**Work instructions:** Look through the listing below and report how many lines contain "plus", as a bare number.

**Source material:**
-- Opening Marker --

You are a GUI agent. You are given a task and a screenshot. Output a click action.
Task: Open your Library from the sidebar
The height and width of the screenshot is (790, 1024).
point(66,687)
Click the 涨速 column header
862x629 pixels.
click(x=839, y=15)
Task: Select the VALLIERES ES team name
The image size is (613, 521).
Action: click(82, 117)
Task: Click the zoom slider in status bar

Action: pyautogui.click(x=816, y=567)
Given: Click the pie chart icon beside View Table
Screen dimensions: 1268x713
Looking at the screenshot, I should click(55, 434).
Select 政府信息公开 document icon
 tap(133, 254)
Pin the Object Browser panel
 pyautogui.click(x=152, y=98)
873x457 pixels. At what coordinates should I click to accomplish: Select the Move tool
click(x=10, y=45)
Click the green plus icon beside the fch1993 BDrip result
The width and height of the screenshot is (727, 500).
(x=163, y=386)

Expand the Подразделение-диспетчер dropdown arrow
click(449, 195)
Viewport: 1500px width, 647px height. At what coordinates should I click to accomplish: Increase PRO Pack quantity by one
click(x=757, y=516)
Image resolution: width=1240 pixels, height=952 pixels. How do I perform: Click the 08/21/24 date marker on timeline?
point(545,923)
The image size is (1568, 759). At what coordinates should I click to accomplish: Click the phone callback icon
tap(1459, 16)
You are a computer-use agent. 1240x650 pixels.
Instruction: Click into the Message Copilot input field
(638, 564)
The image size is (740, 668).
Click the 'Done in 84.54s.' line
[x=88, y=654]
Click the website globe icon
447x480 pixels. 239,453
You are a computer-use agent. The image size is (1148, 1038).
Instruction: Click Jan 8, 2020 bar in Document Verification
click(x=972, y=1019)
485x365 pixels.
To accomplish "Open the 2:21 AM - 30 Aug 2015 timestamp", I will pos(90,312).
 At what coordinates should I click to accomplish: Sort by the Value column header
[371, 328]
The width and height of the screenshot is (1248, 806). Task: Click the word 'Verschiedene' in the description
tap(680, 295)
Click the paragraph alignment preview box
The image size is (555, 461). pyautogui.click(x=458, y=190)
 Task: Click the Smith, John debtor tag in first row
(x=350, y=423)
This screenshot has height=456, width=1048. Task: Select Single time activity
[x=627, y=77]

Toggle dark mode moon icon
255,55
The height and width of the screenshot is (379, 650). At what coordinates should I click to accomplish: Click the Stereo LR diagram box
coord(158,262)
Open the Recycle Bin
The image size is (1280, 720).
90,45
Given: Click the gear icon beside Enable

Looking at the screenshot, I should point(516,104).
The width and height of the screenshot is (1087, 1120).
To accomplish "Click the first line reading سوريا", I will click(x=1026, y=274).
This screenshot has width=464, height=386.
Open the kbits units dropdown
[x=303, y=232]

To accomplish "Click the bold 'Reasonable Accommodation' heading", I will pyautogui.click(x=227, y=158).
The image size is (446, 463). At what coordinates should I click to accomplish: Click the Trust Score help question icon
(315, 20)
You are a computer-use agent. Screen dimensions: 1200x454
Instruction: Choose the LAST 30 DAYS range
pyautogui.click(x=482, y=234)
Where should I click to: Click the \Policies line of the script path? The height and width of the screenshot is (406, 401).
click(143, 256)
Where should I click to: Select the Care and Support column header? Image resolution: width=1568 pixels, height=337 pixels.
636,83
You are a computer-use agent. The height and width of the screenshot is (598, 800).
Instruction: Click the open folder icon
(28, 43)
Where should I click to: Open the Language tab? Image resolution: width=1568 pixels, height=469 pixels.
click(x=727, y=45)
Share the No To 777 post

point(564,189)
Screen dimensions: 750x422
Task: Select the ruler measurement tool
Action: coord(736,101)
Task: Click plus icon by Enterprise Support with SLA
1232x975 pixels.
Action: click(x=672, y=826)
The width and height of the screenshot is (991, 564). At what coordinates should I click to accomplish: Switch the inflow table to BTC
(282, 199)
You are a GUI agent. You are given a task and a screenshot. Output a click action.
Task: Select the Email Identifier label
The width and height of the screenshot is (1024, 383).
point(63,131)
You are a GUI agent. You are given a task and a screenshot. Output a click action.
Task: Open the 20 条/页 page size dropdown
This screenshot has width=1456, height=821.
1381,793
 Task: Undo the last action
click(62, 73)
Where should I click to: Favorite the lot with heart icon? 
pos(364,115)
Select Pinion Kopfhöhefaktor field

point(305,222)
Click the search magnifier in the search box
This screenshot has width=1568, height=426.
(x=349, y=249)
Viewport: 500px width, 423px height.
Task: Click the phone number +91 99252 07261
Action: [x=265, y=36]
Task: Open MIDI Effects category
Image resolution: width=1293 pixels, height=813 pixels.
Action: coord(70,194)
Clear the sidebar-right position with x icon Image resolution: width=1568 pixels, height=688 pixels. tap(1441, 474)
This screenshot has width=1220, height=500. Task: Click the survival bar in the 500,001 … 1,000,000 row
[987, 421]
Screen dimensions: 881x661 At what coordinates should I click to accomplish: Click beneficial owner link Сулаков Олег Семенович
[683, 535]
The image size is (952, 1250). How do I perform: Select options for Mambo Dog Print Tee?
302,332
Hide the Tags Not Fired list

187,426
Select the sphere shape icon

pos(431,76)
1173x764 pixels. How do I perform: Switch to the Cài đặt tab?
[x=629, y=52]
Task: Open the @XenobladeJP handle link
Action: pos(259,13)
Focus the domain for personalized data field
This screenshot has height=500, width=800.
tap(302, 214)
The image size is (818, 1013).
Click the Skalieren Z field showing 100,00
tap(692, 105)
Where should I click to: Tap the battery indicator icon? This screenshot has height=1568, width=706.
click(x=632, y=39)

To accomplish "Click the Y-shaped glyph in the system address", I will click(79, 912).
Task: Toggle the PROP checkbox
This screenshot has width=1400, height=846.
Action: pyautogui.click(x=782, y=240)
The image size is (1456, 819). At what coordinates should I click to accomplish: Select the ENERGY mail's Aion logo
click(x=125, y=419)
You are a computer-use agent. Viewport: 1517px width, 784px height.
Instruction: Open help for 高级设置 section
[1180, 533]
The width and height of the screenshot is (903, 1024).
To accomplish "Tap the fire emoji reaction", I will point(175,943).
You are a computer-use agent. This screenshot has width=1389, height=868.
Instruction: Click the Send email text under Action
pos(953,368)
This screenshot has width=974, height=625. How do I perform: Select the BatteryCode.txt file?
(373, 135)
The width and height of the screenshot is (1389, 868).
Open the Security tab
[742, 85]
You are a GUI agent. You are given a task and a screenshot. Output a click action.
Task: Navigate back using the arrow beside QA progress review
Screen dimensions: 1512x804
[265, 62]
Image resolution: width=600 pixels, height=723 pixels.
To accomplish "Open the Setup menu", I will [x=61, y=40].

-- Closing Marker --

**Reply to the task:** 2